Metadata Experimentation in Jupyter Notebooks

Below is just a quick copy and paste from a jupyter notebook I made last week. It is experimenting with the rdflib python library to look at parsing and then serializing RDF into json-ld.

I really think that stuff like this should be done more in libraries. Not just because it can lead to rapid experimentation and thus new ideas, but because it would immediately let us help students with their notebooks. I know of a few universities that already are on top of this, but this could become a part of the Library Carpentry and other initiatives curricula.

Anyway, enjoy!

Transforming metadata with RDFLib

I’ve been asked to think about how to get our current Research Data Curation projects that exist in our digital collections into various other repositories and aggregators. Some of these are relatively easy to accomplish via “triggers”, while others have a richer schema that differs significantly with our ontology.

This notebook will experiment with ways to utilize the Python library RDFLib (and a json-ld extension for it) to transform our data into the different target forms. The most common transform would likely be to serialize our data as JSON and/or JSON-LD, then from there some simple transformations of the elements. The first example will be to align with the forthcoming BIOCaddie schema.

In our actual production environment, since we are a Hydra/Ruby shop, this will likely take place more with the RDF.rb gem, but since I am stronger with Python, it made more sense to play around using that.

Let’s first load up the rdflib libraries we’ll need:

from rdflib import Graph, plugin
from rdflib.serializer import Serializer
import json

Import the data

For the source data, I am working with data from our staging server, which is locked behind a login. So, the normal way of rdflib parsing a URL will throw 404/file not found errors. Luckily we can save the data from the DAMS as a Turtle (.ttl) file. Then we tell rdflib to parse this graph data as Turtle:

g = Graph().parse("datamares.ttl", format="turtle")

Output (or serialize) the data

RDF data can typically be output, or serialized, in many different formats: RDF/XML, N-Triples, and JSON-LD, to name a few. The list of serializations will depend on the parser of the system you’re working with, but rdflib will allow us to serialize the data ourselves. So let’s serialize the existing Turtle data into JSON-LD.

One caveat, though. Our Turtle declares namespaces at the head of the document for all the vocabularies used in the data. JSON-LD will also need that, which it contains within the context field. rdflib-jsonld provides guidance on that. Following that we can make the context:

context = {"mads": "http://www.loc.gov/mads/rdf/v1#", "damsid": "http://library.ucsd.edu/ark:/20775/", "owl": "http://www.w3.org/2002/07/owl#", "rdf": "http://www.w3.org/1999/02/22-rdf-syntax-ns#", "dams": "http://library.ucsd.edu/ontology/dams#"}

So now we can serialize the data as JSON-LD, by adding the context variable as a parameter:

json_f = g.serialize(format='json-ld', context=context, indent=4)
print(str(json_f, 'utf-8'))

********************

■ Problem A ■
Rewrite the rows starting at the one containing "This screenshot has height=840, width=1401." and ending at the last row, replacing "network log" with "console" and leaving everything else the same.
The text and the rows that follow it come from different sources.

********************

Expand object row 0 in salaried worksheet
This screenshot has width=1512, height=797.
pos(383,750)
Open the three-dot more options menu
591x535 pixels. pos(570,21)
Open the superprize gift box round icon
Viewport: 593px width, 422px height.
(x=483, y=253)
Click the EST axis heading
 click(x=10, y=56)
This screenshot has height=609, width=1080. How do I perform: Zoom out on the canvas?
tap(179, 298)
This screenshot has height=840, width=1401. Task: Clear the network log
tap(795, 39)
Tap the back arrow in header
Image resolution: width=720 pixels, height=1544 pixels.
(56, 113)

********************

■ Problem B ■
Repeat the passage from the RDFLib notebook text word for word, starting at "Metadata Experimentation in" and ending at "RDF into json-ld.".

■ Expected output A ■
This screenshot has height=840, width=1401. Task: Clear the console
tap(795, 39)
Tap the back arrow in header
Image resolution: width=720 pixels, height=1544 pixels.
(56, 113)

■ Expected output B ■
Metadata Experimentation in Jupyter Notebooks

Below is just a quick copy and paste from a jupyter notebook I made last week. It is experimenting with the rdflib python library to look at parsing and then serializing RDF into json-ld.